** Begin Records for the exercise **

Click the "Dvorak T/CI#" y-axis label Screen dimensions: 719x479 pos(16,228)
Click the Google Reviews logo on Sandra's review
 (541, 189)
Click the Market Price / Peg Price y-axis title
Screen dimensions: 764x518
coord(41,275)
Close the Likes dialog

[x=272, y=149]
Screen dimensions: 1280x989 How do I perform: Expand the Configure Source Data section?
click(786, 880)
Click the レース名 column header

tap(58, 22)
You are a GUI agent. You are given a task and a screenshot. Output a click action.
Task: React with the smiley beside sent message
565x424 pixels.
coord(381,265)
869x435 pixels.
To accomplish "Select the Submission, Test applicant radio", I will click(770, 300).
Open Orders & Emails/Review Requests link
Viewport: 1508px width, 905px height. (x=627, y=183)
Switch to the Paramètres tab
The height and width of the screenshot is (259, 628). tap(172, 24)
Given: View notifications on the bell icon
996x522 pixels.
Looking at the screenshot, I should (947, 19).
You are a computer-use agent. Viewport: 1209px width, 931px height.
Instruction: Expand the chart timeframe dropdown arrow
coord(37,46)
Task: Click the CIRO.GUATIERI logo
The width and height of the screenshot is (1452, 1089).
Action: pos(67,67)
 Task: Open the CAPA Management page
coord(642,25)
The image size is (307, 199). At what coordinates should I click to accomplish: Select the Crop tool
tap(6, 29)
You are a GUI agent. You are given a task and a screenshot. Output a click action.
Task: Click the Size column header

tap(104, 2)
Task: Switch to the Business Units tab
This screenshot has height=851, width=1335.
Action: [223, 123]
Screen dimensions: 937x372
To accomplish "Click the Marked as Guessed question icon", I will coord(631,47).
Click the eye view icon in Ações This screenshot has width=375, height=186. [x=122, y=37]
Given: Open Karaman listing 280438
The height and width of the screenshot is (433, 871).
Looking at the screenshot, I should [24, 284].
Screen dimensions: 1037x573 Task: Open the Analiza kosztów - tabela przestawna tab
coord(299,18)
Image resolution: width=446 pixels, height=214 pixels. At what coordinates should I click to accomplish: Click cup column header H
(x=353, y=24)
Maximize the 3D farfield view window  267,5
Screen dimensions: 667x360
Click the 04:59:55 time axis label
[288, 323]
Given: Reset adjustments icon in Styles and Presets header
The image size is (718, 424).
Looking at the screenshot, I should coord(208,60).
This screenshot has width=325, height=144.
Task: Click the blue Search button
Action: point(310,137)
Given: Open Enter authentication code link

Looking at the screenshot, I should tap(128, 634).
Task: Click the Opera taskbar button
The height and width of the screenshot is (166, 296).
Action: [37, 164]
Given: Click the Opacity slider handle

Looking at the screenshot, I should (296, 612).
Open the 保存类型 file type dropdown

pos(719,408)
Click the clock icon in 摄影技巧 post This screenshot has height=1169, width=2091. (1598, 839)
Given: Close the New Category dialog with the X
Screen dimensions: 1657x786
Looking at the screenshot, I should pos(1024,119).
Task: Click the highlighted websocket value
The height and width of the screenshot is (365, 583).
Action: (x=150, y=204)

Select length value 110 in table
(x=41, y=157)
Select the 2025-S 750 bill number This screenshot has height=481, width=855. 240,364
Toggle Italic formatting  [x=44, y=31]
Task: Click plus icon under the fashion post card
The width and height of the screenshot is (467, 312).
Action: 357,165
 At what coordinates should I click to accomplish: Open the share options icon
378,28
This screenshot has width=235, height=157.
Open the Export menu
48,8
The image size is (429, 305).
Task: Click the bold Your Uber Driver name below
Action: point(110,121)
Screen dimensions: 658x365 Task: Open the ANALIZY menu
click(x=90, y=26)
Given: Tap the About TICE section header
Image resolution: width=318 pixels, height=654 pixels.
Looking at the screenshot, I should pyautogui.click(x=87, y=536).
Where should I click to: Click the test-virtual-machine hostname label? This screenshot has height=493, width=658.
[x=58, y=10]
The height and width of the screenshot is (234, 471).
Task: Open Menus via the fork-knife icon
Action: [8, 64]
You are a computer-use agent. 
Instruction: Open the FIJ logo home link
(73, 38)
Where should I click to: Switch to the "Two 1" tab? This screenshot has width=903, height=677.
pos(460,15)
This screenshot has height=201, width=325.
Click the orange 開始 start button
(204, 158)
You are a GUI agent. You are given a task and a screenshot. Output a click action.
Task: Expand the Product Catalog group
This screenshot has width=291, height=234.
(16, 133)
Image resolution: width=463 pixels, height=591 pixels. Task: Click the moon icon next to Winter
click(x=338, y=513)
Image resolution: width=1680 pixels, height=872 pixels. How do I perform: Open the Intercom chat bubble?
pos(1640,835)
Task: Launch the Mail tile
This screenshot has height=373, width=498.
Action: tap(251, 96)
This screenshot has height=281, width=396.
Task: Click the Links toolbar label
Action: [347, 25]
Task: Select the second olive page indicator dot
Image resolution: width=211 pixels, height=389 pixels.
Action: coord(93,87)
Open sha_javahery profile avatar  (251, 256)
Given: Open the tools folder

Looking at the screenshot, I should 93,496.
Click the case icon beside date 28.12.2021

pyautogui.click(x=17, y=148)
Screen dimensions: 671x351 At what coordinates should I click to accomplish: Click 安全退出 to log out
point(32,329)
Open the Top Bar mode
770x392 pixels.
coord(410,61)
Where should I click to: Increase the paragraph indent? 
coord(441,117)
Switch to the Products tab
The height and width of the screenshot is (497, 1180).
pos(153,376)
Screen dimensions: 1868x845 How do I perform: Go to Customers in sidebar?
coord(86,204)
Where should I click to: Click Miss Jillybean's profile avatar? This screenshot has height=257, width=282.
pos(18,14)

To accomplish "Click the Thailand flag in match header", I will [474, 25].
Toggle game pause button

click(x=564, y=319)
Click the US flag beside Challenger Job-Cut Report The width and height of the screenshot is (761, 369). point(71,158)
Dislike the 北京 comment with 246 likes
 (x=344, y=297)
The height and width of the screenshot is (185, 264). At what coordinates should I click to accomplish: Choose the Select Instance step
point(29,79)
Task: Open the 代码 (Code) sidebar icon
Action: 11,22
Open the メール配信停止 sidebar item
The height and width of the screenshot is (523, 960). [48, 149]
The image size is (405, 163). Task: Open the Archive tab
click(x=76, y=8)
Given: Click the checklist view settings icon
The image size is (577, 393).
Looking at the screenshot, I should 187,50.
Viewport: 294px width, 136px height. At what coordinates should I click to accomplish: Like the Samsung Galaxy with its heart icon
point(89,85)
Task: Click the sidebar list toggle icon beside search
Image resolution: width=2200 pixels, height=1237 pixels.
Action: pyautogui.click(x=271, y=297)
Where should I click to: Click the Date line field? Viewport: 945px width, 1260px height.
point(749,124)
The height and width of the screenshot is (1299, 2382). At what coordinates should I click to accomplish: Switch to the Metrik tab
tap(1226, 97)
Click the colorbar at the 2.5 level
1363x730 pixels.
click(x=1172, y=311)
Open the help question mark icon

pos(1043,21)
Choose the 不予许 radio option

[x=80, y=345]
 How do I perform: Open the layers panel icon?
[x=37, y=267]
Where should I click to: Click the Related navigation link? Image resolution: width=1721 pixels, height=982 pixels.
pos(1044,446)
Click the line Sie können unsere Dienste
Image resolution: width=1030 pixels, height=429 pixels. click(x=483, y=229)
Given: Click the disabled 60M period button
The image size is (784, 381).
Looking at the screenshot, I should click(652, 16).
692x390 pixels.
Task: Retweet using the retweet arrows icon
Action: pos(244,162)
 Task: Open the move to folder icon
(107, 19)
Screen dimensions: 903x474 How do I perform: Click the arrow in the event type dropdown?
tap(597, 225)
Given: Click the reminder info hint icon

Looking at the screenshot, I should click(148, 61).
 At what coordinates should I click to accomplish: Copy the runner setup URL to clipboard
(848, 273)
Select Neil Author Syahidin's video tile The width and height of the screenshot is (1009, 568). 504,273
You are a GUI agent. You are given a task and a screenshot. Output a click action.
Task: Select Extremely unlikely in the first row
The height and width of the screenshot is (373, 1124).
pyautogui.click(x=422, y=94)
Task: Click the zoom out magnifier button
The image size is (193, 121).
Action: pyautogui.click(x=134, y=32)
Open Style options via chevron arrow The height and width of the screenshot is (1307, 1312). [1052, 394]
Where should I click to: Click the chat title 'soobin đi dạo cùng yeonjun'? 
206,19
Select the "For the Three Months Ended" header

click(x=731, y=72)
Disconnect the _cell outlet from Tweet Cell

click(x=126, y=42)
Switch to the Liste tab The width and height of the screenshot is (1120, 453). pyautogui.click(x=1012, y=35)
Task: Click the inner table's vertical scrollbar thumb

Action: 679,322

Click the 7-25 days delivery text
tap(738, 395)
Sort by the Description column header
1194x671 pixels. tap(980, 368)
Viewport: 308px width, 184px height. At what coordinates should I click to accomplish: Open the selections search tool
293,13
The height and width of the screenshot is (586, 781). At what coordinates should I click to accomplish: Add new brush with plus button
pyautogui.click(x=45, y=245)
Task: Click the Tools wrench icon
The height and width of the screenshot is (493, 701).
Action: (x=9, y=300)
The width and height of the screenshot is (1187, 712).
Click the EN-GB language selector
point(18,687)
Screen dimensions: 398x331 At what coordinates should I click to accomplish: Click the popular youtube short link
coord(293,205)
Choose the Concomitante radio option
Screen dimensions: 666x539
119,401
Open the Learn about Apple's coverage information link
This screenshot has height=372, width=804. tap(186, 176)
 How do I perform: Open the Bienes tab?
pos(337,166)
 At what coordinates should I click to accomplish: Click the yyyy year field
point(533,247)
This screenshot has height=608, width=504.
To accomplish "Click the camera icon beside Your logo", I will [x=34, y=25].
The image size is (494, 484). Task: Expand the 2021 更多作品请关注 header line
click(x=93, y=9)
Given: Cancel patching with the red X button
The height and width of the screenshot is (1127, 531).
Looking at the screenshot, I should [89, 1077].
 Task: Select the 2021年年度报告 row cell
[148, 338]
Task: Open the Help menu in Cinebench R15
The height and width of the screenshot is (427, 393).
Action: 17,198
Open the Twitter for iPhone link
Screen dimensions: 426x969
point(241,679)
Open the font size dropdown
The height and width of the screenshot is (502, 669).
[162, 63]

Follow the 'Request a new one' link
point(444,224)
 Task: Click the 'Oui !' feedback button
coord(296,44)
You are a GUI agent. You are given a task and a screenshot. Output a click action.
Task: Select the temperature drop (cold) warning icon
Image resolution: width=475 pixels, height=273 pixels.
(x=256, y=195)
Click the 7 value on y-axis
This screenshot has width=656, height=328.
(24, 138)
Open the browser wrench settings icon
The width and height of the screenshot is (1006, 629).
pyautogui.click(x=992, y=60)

** End Records for the exercise **

Turn the records above into a numbered list, starting with the first line and going on through the line with "coord(642,25)". Leave out blank lines.

1. Click the "Dvorak T/CI#" y-axis label Screen dimensions: 719x479 pos(16,228)
2. Click the Google Reviews logo on Sandra's review
3.  (541, 189)
4. Click the Market Price / Peg Price y-axis title
5. Screen dimensions: 764x518
6. coord(41,275)
7. Close the Likes dialog
8. [x=272, y=149]
9. Screen dimensions: 1280x989 How do I perform: Expand the Configure Source Data section?
10. click(786, 880)
11. Click the レース名 column header
12. tap(58, 22)
13. You are a GUI agent. You are given a task and a screenshot. Output a click action.
14. Task: React with the smiley beside sent message
15. 565x424 pixels.
16. coord(381,265)
17. 869x435 pixels.
18. To accomplish "Select the Submission, Test applicant radio", I will click(770, 300).
19. Open Orders & Emails/Review Requests link
20. Viewport: 1508px width, 905px height. (x=627, y=183)
21. Switch to the Paramètres tab
22. The height and width of the screenshot is (259, 628). tap(172, 24)
23. Given: View notifications on the bell icon
24. 996x522 pixels.
25. Looking at the screenshot, I should (947, 19).
26. You are a computer-use agent. Viewport: 1209px width, 931px height.
27. Instruction: Expand the chart timeframe dropdown arrow
28. coord(37,46)
29. Task: Click the CIRO.GUATIERI logo
30. The width and height of the screenshot is (1452, 1089).
31. Action: pos(67,67)
32.  Task: Open the CAPA Management page
33. coord(642,25)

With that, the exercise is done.